Wormholes

Wormholes are naturally occurring portals that connect two locations or time periods across vast distances. They may also connect different dimensions. Wormholes may be stable or may be unstable and prone to collapse. People, creatures, or objects trapped within a collapsing or collapsed fictional wormhole may undergo deadly or bizarre changes, effects, or events. Future technologies or fantastic abilities may help to stabilize fictional wormholes.

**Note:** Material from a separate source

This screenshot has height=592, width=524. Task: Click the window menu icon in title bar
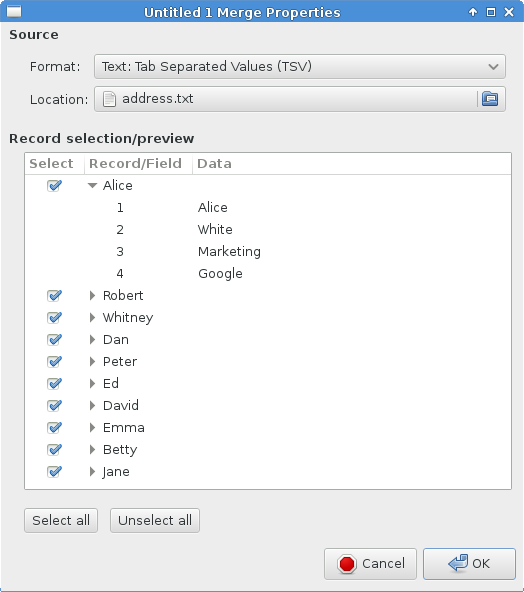[x=14, y=12]
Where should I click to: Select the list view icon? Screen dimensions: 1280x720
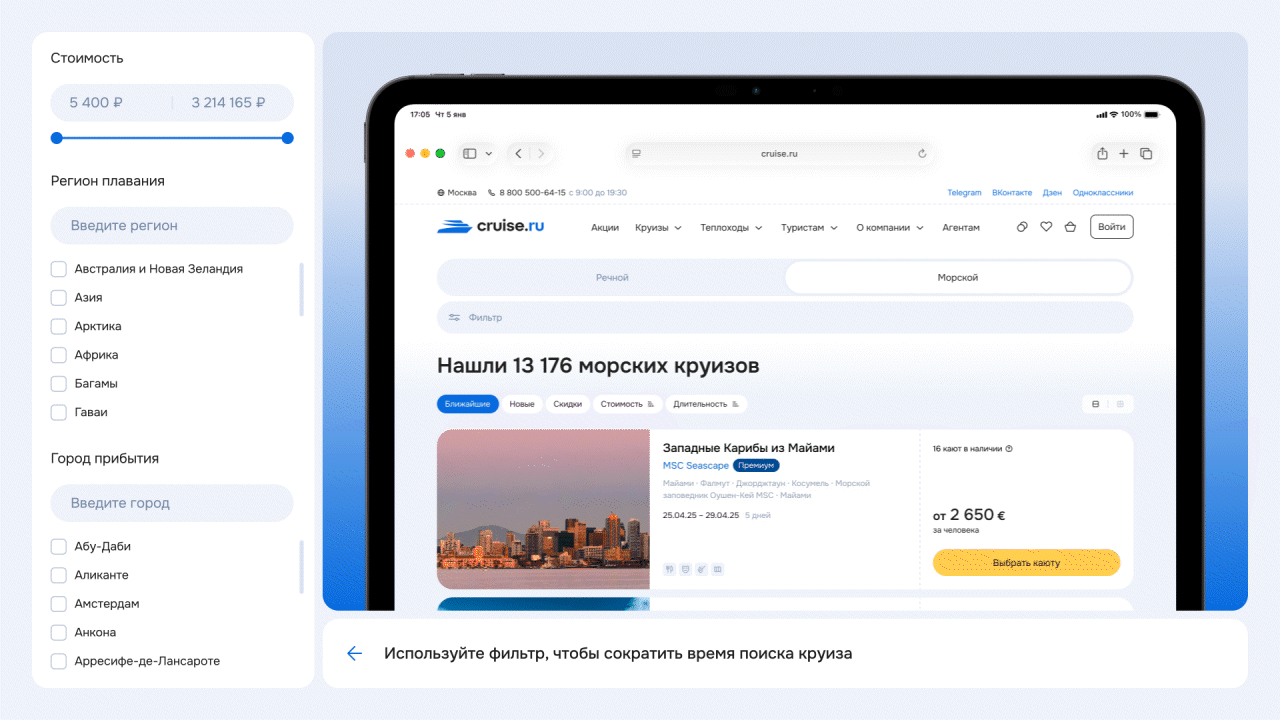pyautogui.click(x=1095, y=404)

Worldbuilders using wormholes should consider how common they are (there may be areas of space without wormholes and other areas riddled with them). If rare, these sites are likely of great strategic importance and may be sites of great conflict. During peacetime they may be hubs of trade or a portion of a trade route. If wormholes can be generated at will or by design they may function more similarly to teleportation gates. Worldbuilders should consider what areas of space a wormhole may connect and what civilizations or creatures they may bring into contact.


Wormholes are most often depicted as existing in space but could also be created on a planet.
Fictional wormholes could be a cavernous maw.
Scientific Context
While wormholes can hypothetically exist given our current understanding of the general theory of relativity, none have so far been observed. Hypothetical primordial wormholes would be microscopic in size, though theoretically could have expanded along with the growing universe. Wormholes are predicted to be very unstable, though there are some theories that they could be stabilized using exotic matter. As far as what they connect, most scientists believe they would link different regions of space, some think they could link different universes, and some (though this is argued) believe they may be used to travel through time.
Wormholes may also be referred to as Einstein-Rosen bridges, after Dr. Albert Einstein and Dr. Nathan Rosen.